The antenna, three-quarters the size of a football field,
sent a 500-kilowatt strong, 90-minute long radar stream 231,800
miles to the Moon. The radar illuminated the rough-hewn lunar
surface over an area measuring about 400 by 250 miles. Signals
were reflected back to two of Goldstone's 34-meter antennas
on Earth. Scientists have been analyzing the echoes ever since,
and the data were released by NASA for the first time this
week.
NASA
has used the data to make a VR movie of a Moon landing from
the point of view of the astronaut. Click
here to watch.
"I
have not been to the Moon, but this imagery is the next best
thing," says Scott Hensley, a scientist at JPL and lead
investigator for the study. "With these data we can see
terrain features as small as a house without even leaving
the office."
Right:
The 70-meter antenna at the Goldstone complex in California.
NASA
is eying the Moon's south polar region as a possible site
for future outposts. The location has many advantages; for
one thing, there is evidence
of water frozen in deep dark south polar craters. Water
can be split into oxygen to breathe and hydrogen to burn as
rocket fuel--or astronauts could simply drink it. Planners
are also looking for "peaks
of eternal light." Tall polar mountains where the
sun never sets might be a good place for a solar power station.
In
recent years, Earth-based radars have done a good job of mapping
the south polar regions of the Moon. In 1997, Goldstone antennas
scanned the area and produced maps with 75 meter resolution.
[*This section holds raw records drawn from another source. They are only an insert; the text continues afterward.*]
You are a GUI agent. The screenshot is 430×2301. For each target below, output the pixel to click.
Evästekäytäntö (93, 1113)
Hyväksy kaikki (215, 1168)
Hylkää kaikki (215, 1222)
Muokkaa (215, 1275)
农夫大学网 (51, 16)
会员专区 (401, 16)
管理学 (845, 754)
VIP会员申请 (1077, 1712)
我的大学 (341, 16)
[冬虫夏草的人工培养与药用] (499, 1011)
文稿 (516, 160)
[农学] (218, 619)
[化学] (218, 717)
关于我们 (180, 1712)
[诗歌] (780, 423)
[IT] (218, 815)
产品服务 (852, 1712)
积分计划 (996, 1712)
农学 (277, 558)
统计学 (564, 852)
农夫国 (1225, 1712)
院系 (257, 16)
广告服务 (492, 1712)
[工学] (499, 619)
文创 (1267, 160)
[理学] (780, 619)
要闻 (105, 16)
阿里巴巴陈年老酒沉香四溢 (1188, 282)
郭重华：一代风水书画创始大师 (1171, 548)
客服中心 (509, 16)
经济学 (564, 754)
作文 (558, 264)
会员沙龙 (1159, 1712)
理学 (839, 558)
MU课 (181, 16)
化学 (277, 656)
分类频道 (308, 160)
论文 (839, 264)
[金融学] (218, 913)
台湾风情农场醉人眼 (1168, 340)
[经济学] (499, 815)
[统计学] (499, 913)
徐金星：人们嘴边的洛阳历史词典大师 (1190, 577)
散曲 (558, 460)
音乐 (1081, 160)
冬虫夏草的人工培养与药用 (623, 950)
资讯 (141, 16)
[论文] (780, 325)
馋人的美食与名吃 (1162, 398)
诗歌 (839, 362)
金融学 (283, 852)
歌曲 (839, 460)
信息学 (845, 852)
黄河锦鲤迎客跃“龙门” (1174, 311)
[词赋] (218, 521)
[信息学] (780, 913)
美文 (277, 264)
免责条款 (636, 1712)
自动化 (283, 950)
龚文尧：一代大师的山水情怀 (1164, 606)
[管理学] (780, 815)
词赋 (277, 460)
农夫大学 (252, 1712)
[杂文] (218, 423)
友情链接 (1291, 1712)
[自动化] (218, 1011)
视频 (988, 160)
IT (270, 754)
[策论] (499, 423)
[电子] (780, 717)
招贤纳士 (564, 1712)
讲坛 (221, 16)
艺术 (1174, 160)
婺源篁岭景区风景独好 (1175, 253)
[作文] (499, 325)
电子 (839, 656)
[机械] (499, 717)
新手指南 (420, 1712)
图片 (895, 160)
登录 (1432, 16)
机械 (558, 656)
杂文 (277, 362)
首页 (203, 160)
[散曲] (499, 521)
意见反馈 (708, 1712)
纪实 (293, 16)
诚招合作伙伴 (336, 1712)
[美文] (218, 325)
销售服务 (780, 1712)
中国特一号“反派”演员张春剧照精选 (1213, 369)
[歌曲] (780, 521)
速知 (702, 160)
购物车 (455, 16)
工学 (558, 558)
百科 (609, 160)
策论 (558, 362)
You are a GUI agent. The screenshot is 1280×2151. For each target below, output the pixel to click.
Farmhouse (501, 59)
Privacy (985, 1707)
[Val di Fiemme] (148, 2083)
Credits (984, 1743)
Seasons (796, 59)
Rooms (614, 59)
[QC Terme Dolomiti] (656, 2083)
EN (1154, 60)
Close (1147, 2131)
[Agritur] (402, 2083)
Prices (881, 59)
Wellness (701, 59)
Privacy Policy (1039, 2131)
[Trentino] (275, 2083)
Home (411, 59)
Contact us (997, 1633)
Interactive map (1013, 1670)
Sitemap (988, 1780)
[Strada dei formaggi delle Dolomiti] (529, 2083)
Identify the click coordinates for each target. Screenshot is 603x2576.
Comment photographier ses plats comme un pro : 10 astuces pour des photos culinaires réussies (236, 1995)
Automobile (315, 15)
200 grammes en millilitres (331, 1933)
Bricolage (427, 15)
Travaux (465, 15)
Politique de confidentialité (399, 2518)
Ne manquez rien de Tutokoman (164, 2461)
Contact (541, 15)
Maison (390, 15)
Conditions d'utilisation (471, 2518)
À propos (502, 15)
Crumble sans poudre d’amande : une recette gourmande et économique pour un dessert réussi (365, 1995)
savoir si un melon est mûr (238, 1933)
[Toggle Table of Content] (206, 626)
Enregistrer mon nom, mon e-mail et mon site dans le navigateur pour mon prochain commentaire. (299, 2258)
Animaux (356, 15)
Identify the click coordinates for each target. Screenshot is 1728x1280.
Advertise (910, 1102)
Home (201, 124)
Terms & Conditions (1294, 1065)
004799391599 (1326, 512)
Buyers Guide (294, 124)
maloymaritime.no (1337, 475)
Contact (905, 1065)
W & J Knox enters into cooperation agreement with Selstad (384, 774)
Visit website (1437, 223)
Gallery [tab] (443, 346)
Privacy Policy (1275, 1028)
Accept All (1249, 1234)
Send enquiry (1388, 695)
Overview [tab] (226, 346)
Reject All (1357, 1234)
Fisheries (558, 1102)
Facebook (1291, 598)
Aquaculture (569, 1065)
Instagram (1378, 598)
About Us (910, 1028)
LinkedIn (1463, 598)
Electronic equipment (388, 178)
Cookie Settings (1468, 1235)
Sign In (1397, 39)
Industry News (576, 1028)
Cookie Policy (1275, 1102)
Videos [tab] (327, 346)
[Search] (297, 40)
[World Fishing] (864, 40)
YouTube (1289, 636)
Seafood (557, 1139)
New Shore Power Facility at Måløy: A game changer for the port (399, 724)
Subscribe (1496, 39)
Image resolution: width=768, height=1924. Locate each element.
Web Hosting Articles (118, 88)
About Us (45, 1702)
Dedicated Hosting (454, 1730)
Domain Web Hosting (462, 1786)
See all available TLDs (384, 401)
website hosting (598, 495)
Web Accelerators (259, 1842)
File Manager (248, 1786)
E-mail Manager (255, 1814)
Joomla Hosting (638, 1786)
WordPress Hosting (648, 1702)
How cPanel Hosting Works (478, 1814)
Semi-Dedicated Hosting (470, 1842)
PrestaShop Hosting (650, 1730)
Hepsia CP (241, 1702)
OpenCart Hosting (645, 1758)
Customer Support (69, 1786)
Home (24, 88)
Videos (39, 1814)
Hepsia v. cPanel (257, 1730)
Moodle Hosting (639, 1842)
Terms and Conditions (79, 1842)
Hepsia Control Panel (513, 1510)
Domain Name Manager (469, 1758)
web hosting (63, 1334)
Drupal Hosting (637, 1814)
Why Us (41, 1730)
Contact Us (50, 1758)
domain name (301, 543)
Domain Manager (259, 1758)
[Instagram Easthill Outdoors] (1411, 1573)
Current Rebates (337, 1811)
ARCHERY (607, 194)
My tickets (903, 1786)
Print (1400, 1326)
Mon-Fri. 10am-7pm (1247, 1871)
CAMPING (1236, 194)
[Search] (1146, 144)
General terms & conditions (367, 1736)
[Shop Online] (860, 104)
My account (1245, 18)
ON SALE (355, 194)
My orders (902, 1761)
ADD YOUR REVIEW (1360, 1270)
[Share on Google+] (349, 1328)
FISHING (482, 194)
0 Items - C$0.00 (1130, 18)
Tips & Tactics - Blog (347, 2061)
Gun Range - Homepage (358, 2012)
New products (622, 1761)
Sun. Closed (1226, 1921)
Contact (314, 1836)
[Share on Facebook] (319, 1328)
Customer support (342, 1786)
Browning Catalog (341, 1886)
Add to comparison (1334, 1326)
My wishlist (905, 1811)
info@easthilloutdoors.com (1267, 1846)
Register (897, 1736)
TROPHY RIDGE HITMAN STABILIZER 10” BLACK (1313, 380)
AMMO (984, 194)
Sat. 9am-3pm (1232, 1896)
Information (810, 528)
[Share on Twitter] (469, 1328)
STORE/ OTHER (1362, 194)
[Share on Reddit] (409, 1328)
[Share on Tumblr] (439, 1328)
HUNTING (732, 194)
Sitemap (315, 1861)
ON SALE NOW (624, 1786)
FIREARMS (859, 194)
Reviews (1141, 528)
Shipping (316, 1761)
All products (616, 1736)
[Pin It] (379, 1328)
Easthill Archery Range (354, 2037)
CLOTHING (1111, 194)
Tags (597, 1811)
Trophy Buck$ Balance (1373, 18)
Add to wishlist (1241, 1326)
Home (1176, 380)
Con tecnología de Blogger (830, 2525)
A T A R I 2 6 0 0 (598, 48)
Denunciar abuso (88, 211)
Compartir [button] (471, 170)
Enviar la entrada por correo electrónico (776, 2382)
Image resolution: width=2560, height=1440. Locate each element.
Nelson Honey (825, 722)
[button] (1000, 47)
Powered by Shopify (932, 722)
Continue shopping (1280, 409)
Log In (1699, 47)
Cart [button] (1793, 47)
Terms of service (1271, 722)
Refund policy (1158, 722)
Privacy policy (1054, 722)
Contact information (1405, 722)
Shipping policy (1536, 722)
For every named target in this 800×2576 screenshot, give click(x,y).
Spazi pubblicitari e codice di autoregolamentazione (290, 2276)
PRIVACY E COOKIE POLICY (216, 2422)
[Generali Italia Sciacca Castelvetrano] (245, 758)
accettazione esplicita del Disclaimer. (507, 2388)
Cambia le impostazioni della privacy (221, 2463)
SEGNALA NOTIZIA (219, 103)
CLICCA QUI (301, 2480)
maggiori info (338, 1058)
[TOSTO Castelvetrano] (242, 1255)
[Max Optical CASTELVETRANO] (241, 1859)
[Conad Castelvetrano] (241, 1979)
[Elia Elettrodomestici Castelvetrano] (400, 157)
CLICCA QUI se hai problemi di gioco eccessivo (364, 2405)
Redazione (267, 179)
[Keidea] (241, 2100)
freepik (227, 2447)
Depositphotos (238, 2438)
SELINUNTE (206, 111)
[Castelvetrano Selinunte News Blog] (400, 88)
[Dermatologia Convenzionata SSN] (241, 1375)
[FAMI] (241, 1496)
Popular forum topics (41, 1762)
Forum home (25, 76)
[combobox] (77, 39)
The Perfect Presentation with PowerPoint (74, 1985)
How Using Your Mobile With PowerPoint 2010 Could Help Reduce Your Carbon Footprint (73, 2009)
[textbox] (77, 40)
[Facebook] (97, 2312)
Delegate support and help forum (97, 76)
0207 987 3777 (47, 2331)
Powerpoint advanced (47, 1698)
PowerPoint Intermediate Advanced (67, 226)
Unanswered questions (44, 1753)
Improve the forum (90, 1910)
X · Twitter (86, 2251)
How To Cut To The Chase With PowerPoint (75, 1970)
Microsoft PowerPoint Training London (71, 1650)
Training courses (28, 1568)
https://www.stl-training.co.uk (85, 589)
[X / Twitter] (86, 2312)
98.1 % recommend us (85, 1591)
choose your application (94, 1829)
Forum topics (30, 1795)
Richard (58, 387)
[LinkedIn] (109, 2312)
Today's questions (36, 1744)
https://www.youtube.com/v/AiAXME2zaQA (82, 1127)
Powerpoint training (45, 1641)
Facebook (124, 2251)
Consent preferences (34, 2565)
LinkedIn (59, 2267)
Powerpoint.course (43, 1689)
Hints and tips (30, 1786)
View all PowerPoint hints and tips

In 2005, a team led by Don Campbell of Cornell University
improved that figure to 20 meters using the giant Arecibo
radar in Puerto Rico and the Green Bank Telescope in West
Virginia (D. B. Campbell et al, Nature, 443, 835-837,
2006). The JPL survey reported in this story also achieved
20 meter resolution.
As wonderful as they are, however, these radar images will
pale in comparison to next-generation photos from NASA's Lunar
Reconnaissance Orbiter. The spacecraft is scheduled to launch
in late 2008 and its camera will beam back pictures of the
Moon with details as small as 1 meter.
"The
south pole of the Moon," says Cooke, is going to be "a
beautiful place to explore."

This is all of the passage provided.